A cement plant in Carroll County that is one of the state’s top mercury polluters has agreed to slash its emissions of that highly toxic metal and of harmful particle pollution as well, state officials announced yesterday.

Lehigh Cement Co.’s Union Bridge plant has voluntarily agreed to reduce its mercury emissions 80 per cent by March 2012, according to the Maryland Department of the Environment. That would be a year earlier than the plant would have had to make reductions under new federal pollution regulations proposed earlier this year.

Ingesting mercury can harm the brain, nervous system and other organs, and it can build up in fish. Maryland warns women and children to limit their consumption of certain fish because they may have low levels of methylmercury, one form of the toxic metal.

Mercury releases from cement kilns are not currently regulated, but the Environmental Protection Agency in April proposed industrywide limits that would take effect in March 2013.

Cement industry officials had complained that EPA’s proposal to slash mercury emissions was "excessively stringent" and could force U.S. plants to shut down. But Kent Martin, the Lehigh plant manager, said his company believes the reductions can be achieved cost-effectively at the Union Bridge plant. He expects to begin testing later this month on how to keep mercury from escaping into the air, he said, by injecting carbon into the cement manufacturing process. Those tests should lead to an 80 per cent reduction by 2012, he said.

Meanwhile, the company has vowed to reduce mercury emissions by 30 per cent to 40 per cent this year, using another control technique. In return, the state will permit the cement plant to burn either dry fertilizer or pelletised sewage sludge as long as it takes steps to ensure that the new fuel does not increase mercury emissions.

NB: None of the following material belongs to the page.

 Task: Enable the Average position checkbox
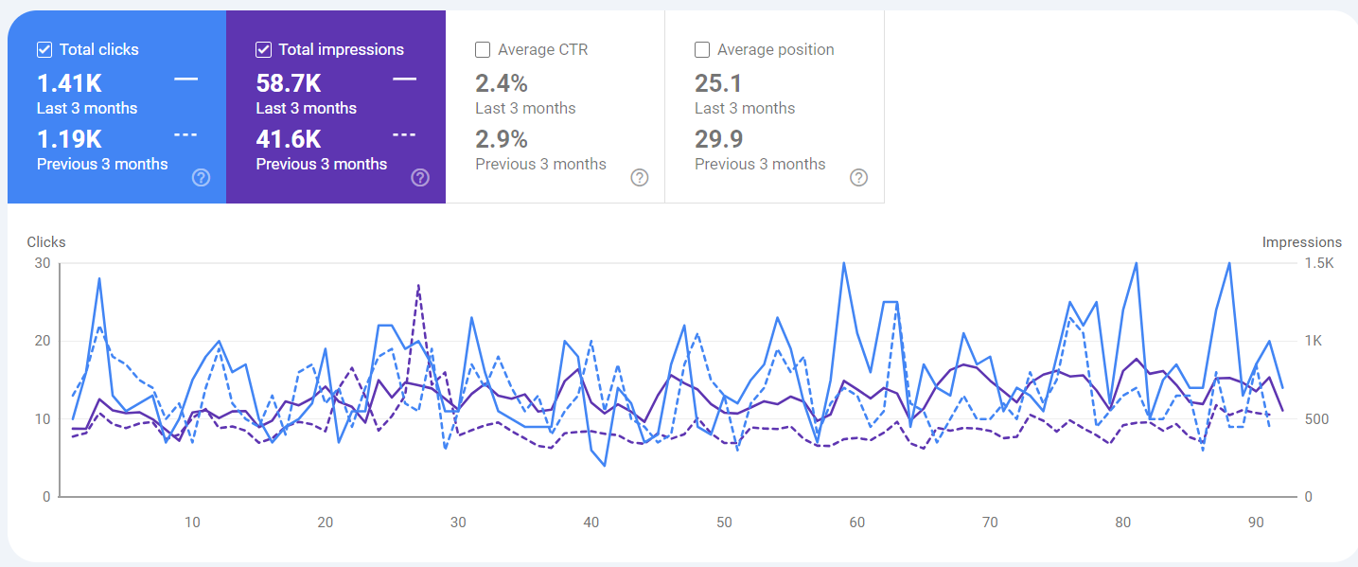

Environmentalists, who had urged state and federal action to reduce mercury pollution from cement plants, praised the agreement.

Lehigh also agreed to pay a US$202,500 penalty to settle allegations made by the state that the plant violated its limits on particle air pollution in 2007. As part of a consent decree entered in Baltimore City Circuit Court, the company pledged to test and repair its particle pollution controls. Particle pollution can aggravate asthma and bronchitis, cause heart and lung problems and even premature death.